Drag and Drop a copy

Ross Boylan RossBoylan at stanfordalumni.org
Fri May 25 04:40:49 UTC 2001


At 07:09 PM 5/24/01 -0700, Ned Konz wrote:
>On Thursday 24 May 2001 18:20, Ross Boylan wrote:
> > I have an object I'm interested in, call it A.  It's in a container C.
> > It is displayed on the screen with a morph M1, which is embedded in other
> > morphs.
> >
> > I have another object B, who display includes the morph M2.
> > If someone drags M1 to M2 and drops, I want to put A into one of B's
> > variables.
> >
> > What's the best way to do this?  It looks as if the drag n drop protocol is
> > designed for removing M1 from its morphs and placing it somewhere else.  I
> > want to leave it where it is.
>
>If the destination rejects the drop, the source morph will be returned whence
>it came.
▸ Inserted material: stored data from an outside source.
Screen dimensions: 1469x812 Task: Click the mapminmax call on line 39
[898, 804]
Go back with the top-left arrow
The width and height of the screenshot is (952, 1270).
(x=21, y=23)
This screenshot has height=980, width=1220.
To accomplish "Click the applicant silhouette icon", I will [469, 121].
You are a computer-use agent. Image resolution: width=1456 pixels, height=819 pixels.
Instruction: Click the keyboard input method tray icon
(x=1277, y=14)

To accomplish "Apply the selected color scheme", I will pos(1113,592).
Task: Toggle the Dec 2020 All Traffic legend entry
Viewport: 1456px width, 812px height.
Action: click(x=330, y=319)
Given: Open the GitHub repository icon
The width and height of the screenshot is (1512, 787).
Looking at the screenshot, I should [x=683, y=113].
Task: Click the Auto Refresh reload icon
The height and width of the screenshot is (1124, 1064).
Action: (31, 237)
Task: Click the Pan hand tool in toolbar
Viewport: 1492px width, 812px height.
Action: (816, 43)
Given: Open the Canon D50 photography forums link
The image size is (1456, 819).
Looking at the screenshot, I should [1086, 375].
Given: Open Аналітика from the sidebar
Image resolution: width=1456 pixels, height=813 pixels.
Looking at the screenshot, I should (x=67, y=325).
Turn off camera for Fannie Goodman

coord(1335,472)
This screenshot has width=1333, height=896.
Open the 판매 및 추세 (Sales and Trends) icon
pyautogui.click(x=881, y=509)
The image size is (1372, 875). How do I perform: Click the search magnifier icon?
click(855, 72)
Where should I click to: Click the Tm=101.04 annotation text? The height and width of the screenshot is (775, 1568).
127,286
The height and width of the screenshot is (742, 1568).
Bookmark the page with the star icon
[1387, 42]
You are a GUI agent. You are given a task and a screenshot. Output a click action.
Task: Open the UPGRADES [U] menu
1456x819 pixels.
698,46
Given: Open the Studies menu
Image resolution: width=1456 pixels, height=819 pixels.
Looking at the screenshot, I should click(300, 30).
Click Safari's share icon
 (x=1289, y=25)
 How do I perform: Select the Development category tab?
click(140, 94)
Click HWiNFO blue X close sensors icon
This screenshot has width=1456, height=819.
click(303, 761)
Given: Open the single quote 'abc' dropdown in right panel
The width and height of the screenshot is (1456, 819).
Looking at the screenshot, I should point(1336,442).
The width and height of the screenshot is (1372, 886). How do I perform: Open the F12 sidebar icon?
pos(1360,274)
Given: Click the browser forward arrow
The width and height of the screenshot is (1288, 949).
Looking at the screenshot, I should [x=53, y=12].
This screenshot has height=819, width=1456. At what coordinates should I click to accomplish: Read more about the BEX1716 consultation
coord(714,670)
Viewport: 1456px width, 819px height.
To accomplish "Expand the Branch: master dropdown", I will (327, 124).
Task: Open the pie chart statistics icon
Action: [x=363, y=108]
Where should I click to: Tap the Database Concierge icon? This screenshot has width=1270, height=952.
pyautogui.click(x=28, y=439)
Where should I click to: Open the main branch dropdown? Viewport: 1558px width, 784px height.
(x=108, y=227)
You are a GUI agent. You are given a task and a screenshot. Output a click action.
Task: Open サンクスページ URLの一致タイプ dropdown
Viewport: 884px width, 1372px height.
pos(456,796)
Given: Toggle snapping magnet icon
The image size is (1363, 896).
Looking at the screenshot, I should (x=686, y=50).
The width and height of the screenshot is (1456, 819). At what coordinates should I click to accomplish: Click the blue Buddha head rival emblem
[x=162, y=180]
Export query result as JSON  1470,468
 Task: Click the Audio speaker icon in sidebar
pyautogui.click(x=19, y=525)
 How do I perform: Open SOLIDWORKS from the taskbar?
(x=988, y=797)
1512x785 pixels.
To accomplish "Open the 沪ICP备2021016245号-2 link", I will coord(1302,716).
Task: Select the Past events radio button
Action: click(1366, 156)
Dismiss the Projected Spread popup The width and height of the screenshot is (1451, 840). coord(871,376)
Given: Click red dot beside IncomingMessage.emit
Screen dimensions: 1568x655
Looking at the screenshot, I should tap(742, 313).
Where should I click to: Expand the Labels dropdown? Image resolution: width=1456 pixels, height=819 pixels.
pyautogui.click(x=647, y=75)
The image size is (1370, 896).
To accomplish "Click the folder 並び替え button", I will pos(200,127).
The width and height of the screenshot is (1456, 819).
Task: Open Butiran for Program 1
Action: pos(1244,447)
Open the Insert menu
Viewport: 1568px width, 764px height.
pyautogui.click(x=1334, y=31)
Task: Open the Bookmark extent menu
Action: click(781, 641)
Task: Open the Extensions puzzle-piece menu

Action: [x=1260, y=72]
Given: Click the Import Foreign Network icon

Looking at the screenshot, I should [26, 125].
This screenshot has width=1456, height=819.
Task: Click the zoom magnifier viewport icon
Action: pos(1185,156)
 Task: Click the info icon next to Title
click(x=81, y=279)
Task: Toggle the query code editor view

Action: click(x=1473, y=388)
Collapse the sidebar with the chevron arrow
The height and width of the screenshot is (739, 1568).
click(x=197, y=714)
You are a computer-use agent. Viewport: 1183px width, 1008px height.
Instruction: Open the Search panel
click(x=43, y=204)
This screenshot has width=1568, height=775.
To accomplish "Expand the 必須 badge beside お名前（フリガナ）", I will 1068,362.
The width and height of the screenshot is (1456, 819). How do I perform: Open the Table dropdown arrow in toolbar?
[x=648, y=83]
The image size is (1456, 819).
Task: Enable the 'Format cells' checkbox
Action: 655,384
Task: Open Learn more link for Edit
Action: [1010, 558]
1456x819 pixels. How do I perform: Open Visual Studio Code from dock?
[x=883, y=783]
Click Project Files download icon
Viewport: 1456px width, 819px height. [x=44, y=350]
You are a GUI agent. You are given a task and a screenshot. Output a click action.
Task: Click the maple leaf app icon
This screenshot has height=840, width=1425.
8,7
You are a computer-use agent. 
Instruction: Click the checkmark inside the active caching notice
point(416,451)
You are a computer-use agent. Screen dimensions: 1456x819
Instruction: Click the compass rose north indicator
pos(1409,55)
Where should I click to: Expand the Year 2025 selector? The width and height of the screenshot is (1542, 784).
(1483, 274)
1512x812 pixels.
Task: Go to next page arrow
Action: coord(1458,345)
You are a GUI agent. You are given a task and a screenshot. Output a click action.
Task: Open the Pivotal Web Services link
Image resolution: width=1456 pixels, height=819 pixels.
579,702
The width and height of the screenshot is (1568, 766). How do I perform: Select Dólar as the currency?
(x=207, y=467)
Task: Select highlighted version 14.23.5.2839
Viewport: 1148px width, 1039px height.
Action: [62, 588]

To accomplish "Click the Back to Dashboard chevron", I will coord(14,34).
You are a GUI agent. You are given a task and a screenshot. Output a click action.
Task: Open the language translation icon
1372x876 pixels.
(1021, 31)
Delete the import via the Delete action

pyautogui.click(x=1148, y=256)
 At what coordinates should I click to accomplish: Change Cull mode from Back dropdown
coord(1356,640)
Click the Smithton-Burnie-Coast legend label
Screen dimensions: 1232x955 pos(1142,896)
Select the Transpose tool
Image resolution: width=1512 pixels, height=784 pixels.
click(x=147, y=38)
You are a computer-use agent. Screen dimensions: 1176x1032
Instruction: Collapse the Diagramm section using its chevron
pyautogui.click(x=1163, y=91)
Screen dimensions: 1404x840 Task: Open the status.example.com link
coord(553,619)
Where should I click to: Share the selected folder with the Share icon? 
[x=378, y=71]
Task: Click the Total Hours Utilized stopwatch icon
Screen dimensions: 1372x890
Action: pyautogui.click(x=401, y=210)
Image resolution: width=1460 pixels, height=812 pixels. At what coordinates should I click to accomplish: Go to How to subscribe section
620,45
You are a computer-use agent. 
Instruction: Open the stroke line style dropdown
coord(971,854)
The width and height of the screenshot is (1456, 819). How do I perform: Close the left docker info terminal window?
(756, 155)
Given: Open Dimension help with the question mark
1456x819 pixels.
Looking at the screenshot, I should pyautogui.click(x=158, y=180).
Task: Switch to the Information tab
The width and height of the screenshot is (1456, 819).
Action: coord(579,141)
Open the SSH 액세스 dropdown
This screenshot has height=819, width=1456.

So in your destination (M2) morph, just override:
>
>acceptDroppingMorph: aMorph event: evt
>         "do stuff here"
>         aMorph rejectDropMorphEvent: evt
>
>--
>Ned Konz

At the moment I have a menu item that makes a copy, and I drag the copy 
into the target (M1 and M2 have the same class).  The target overrides 
#acceptDroppingMorph:event: to reset its key variables.

Hmm... I wonder where the morph being dragged ends up after this, since it 
does not replace the target morph.

The solution you outline seems problematic for 2 reasons.  First, this 
temporarily does drag M1 out of its owning morphs.  (It's a bit tricky for 
me to check the drag behavior, since my morph involves an 
UpdatingStringMorph that pops into edit mode whenever I click on 
it.  That's one reason I'm doing the hack with the copy).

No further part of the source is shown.